Personal information
- Full name: Mohammad Al-Amin
- Born: 5 October 1993 (age 32)
- Batting: Right-handed
- Bowling: Right arm Offbreak

Domestic team information
- 2012-2024: Dhaka Metropolis
- 2025-present: Mymensingh Division
- 2015: Rangpur Riders
- 2016: Comilla Victorians
- 2017: Chittagong Vikings
- 2019: Khulna Titans
- 2019–20: Rangpur Rangers
- 2023: Chattogram Challengers

Career statistics
| Competition | FC | LA | T20 |
| Matches | 72 | 144 | 56 |
| Runs scored | 3,246 | 3,680 | 605 |
| Batting average | 34.90 | 31.45 | 15.92 |
| 100s/50s | 4/21 | 5/20 | 0/1 |
| Top score | 199 | 111 | 51 |
| Balls bowled | 2,297 | 3,060 | 205 |
| Wickets | 28 | 78 | 9 |
| Bowling average | 46.28 | 31.71 | 31.44 |
| 5 wickets in innings | 1 | 3 | 0 |
| 10 wickets in match | 0 | 0 | 0 |
| Best bowling | 5/49 | 6/22 | 2/22 |
| Catches/stumpings | 43/- | 55/- | 12/- |
- Source: ESPNcricinfo, 4 December 2025

= Al-Amin (cricketer) =

Bangladeshi cricketer (born 1993)

Mohammad Al-Amin (born 5 October 1993), known simply as Al-Amin, is a Bangladeshi first-class cricketer who plays for Barisal Division. He was a member of Bangladesh's under-19 cricket team for the 2012 Under-19 Cricket World Cup.

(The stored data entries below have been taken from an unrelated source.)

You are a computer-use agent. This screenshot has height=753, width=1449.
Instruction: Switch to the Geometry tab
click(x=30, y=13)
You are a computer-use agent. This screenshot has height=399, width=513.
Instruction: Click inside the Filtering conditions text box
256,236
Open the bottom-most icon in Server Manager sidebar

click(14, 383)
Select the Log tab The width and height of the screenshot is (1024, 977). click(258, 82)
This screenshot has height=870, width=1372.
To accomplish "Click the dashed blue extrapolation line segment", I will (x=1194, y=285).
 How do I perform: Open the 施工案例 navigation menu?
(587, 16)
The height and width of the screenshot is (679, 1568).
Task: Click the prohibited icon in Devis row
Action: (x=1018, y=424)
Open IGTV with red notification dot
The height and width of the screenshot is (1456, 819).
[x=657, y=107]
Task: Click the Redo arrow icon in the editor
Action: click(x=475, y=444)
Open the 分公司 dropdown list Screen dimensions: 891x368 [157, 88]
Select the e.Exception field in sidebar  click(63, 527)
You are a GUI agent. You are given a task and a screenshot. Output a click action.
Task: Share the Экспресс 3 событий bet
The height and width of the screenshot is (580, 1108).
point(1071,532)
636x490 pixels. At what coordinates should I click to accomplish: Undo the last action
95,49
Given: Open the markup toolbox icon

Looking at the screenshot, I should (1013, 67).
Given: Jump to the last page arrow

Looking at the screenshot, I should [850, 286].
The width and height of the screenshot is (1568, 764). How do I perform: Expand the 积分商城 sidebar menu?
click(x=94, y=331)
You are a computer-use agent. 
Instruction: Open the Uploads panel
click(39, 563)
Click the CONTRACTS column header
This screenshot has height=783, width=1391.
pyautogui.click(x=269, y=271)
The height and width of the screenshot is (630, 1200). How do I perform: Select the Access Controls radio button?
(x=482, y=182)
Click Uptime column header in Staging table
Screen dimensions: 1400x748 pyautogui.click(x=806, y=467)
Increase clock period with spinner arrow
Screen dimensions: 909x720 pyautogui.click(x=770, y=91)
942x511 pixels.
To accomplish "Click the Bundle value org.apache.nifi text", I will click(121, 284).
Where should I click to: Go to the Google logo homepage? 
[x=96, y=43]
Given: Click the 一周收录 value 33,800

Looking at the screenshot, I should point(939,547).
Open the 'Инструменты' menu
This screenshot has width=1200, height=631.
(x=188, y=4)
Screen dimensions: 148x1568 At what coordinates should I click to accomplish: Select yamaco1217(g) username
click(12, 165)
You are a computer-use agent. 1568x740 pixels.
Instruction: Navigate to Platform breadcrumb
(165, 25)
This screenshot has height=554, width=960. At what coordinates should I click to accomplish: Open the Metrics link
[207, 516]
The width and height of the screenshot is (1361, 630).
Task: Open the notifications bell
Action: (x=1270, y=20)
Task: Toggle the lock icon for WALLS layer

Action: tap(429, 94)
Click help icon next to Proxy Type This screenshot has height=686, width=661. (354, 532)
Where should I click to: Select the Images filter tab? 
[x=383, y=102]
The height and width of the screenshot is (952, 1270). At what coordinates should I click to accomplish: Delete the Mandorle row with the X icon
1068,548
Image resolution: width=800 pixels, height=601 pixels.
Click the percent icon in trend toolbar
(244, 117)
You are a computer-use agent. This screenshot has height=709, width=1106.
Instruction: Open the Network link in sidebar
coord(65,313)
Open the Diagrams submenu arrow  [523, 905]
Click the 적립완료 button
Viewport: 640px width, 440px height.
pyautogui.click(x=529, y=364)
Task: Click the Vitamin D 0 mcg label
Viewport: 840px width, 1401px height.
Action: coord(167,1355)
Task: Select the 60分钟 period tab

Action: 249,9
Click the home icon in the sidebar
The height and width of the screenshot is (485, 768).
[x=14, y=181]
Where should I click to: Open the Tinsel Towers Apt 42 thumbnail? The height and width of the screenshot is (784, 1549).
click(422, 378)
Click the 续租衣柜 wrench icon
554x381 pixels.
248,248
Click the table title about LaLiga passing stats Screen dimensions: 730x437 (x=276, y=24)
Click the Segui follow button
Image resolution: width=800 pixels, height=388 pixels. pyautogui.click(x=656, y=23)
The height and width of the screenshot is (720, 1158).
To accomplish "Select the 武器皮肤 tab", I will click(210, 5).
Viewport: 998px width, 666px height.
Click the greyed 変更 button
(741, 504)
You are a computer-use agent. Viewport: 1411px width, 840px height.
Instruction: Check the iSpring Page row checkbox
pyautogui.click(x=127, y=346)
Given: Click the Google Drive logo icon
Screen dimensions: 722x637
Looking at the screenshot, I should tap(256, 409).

He was the leading run-scorer for Prime Bank Cricket Club in the 2017–18 Dhaka Premier Division Cricket League, with 495 runs in 11 matches. In October 2018, he was named in the squad for the Khulna Titans, following the draft for the 2018–19 Bangladesh Premier League. He was the leading run-scorer for Barisal Division in the 2018–19 National Cricket League, with 260 runs in five matches.